- Location: Mississippi, U.S.
- Date: July 2019
- Deaths: 1
- Victim: Alexandria Kostial, aged 21
- Perpetrator: Brandon Theesfeld
- Charges: First-degree murder
- Sentence: Life imprisonment

= Murder of Alexandria Kostial =

2019 murder in Mississippi, US

Alexandria Kostial was a 21-year-old University of Mississippi (Ole Miss) student who was found dead near a Mississippi lake in July 2019. A fellow Ole Miss student, 22-year-old Brandon Theesfeld of Fort Worth, Texas, was arrested and charged with murder after Kostial's remains were discovered by a Lafayette County deputy. It was reported that Kostial had been shot multiple times.

Ole Miss student Rex Ravita, a former dorm neighbor of suspect Brandon Theesfeld, later described the suspected killer as misogynistic and arrogant, saying "I'm not going to sugar coat it, he was pretty much a daddy's boy type.
Constantly had to reference his father's money, how his dad could get him out of anything, just that attitude all the time. Any type of vulgar comment he could say, any type of rude comment to anybody in our dorm, any of the women."

Ravita lived in the same dormitory as Theesfeld for a year and claimed Theesfeld and Kostial dated on and off again for about a year before her death.

The funeral for Alexandria Kostial was held in a suburb of St. Louis in July 2019.

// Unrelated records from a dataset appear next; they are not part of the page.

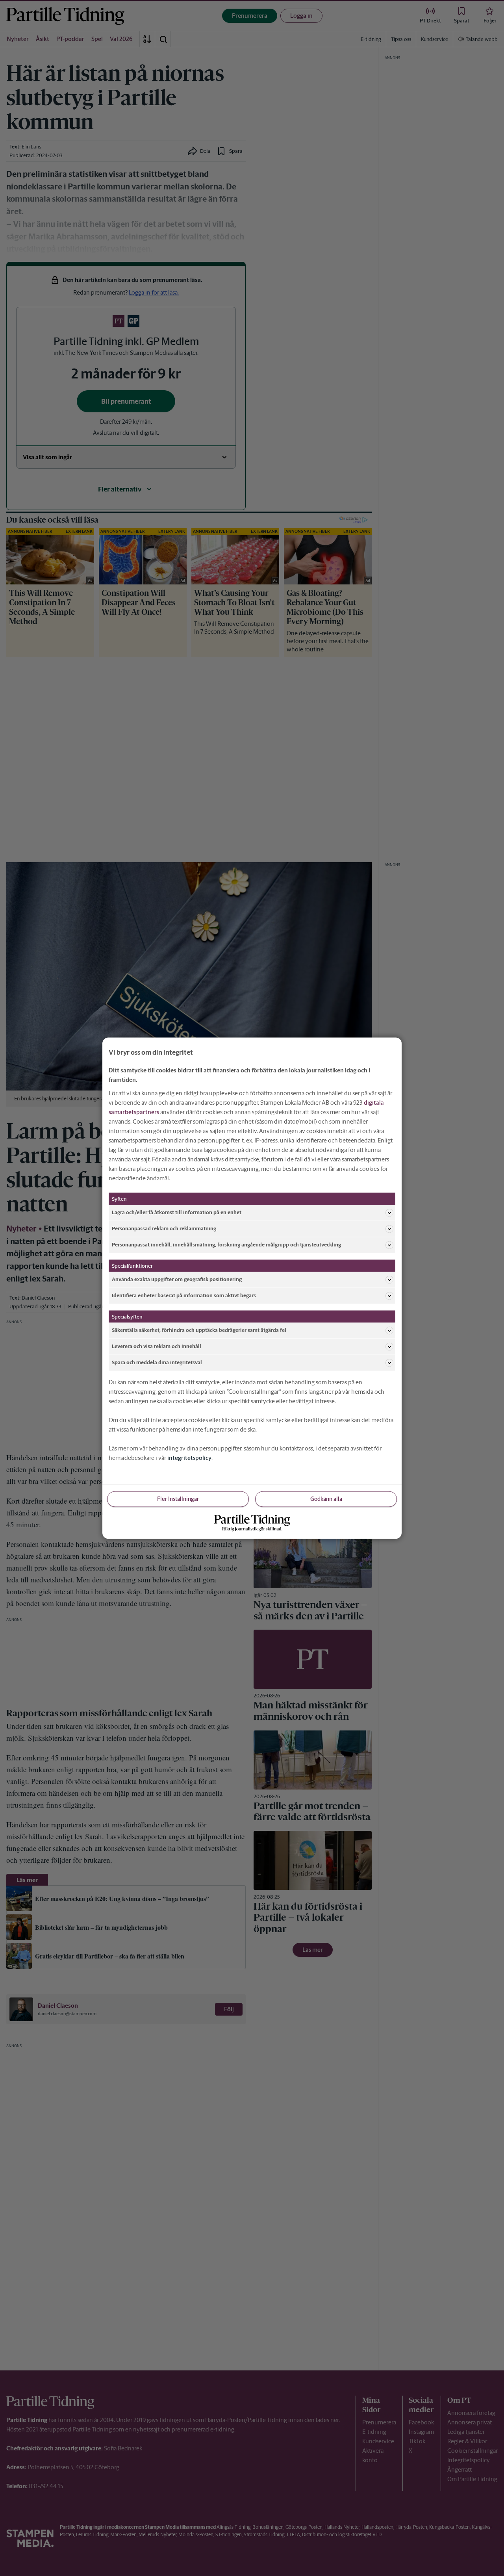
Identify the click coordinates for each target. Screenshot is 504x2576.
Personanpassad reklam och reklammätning (164, 1228)
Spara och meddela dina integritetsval (157, 1362)
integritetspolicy (189, 1457)
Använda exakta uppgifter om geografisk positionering (177, 1279)
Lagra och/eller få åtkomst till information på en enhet (176, 1212)
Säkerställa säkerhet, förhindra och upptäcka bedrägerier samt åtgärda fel (199, 1330)
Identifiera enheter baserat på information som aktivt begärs (184, 1295)
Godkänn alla (326, 1498)
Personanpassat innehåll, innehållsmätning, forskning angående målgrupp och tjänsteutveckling (226, 1244)
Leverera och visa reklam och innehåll (156, 1346)
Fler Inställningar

Theesfeld occasionally dated Kostial, and reportedly thought Kostial might have been pregnant after she sent him a message about an inconclusive pregnancy test; he messaged her that he was not ready to become a parent. He kept avoiding her or cancelling plans at the last minute; eventually, they only communicated electronically. Theesfeld pled guilty to first degree murder and so was spared a capital murder charge and a possible death sentence; he was sentenced by Judge Kelly Luther to life in prison, but he will be eligible for conditional release when he turns 65.